Tudo depende da mão em que ela estava: capacidade e separação deliberada na sua, ameaça e palavra afiada na de outra pessoa.
Seja o que for que suma até o café da manhã, quem sonhou lembra de quem estava com ela na mão, e esse detalhe único parte a tradição ao meio. Faca na sua própria mão vale como capacidade: poder cortar, separar, decidir alguma coisa que ficou grudada por tempo demais.
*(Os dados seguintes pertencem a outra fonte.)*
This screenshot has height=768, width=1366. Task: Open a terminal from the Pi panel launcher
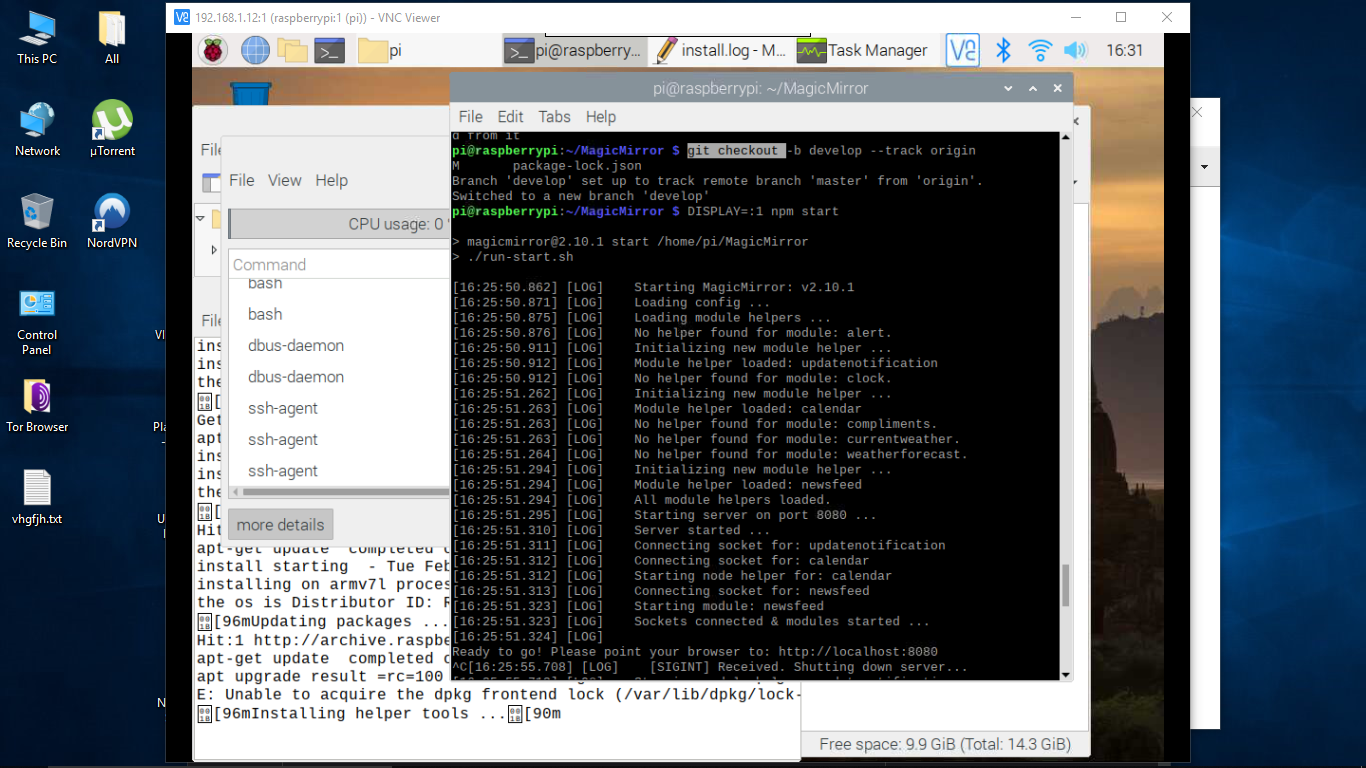tap(329, 50)
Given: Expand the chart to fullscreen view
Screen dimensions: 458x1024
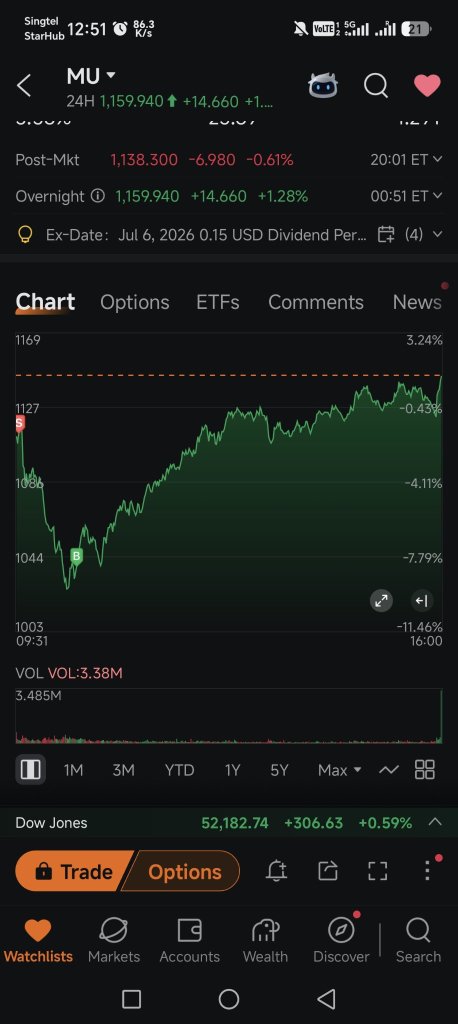Looking at the screenshot, I should click(x=382, y=601).
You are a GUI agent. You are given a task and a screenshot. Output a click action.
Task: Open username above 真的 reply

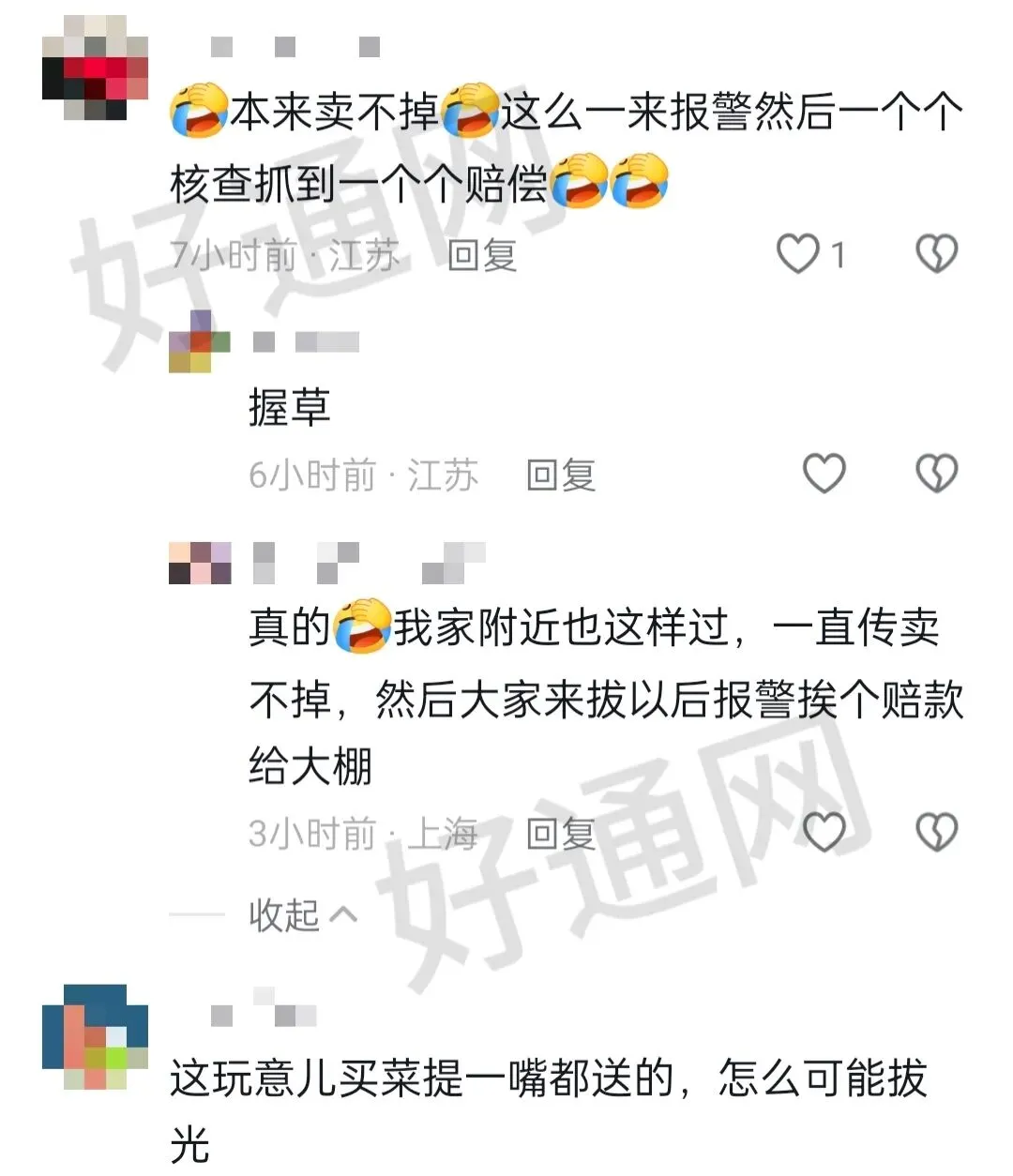point(369,563)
Faca na mão de outra pessoa aparece como ameaça, e muitas vezes como linguagem em vez de violência, já que as coleções mais antigas amarram a lâmina a palavras feitas para ferir.
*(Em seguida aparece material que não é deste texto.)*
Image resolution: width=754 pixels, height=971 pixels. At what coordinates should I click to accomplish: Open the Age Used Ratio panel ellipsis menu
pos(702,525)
Quase todas as leituras favoráveis envolvem usar o objeto para o que ele serve. Faca de cozinha fatiando pão, lâmina abrindo uma encomenda, corte limpo numa corda: isso passa por separação feita de propósito, e aparece muito em quem está no meio de encerrar alguma coisa e já resolveu por dentro. Faca cega carrega o sentido oposto e é relato surpreendentemente frequente, ligado a tentar terminar um serviço com ferramenta que não dá conta. Lâmina que simplesmente não corta está nas coleções há séculos como frustração em forma física.
Ser ameaçado com uma lâmina, ou ser cortado, é angustiante de acordar e merece ser posto em proporção. O ferimento vale como símbolo e não é tratado como informação sobre o seu corpo nem sobre o de mais ninguém, e também não é tomado como aviso de que algo vai acontecer. Quando quem segurava a faca era uma pessoa real, quem lê com cautela repete a mesma coisa: a cena reflete o que você sente a respeito dela, e sentimento não é prova. Sangue, se apareceu, tem o próprio conjunto de leituras, longo e quase nunca literal.
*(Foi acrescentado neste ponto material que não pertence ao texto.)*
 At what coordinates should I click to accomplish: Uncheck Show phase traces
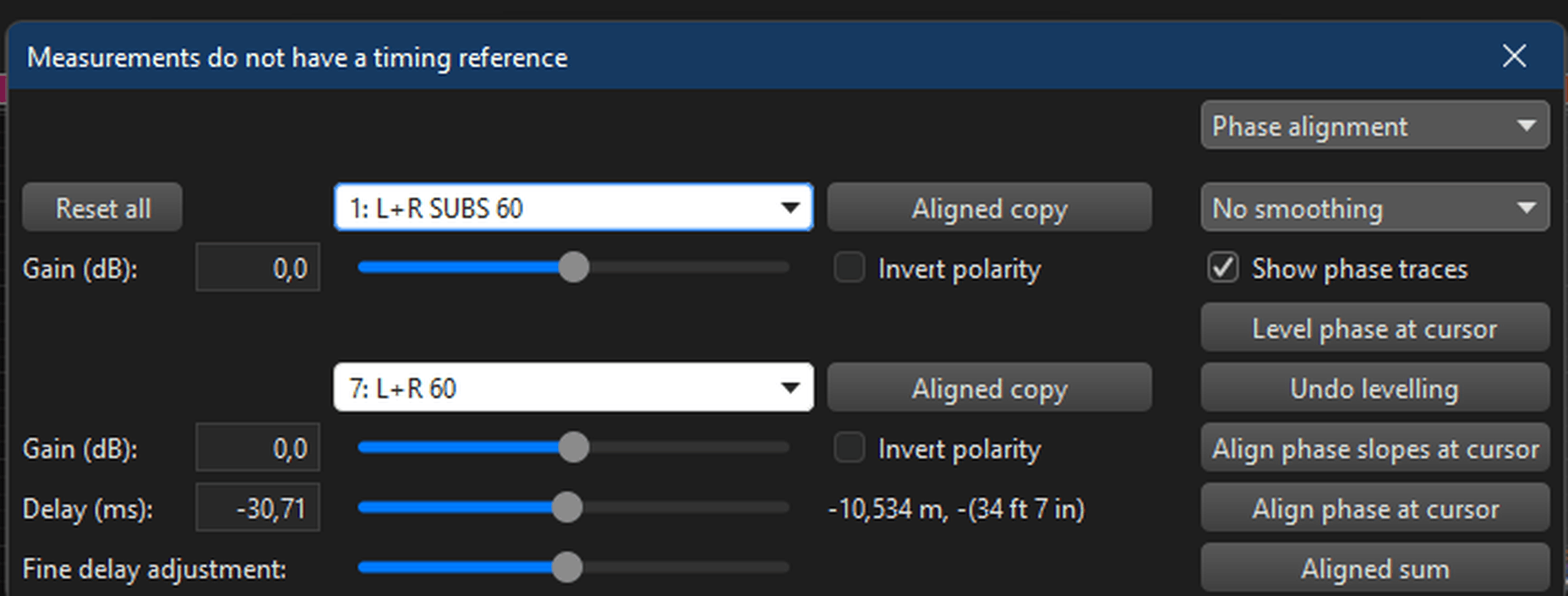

Faca também é só um objeto que quase todo mundo pega todo dia, e um dedo cortado na terça explica um sonho de quarta melhor do que qualquer símbolo. Fora isso, o que o objeto significa para você decide o resto. Um cozinheiro, alguém que já foi ameaçado com uma e alguém que apenas acha desagradável olhar para elas são três sonhadores distintos, e só um deles está tendo o sonho descrito aqui em cima.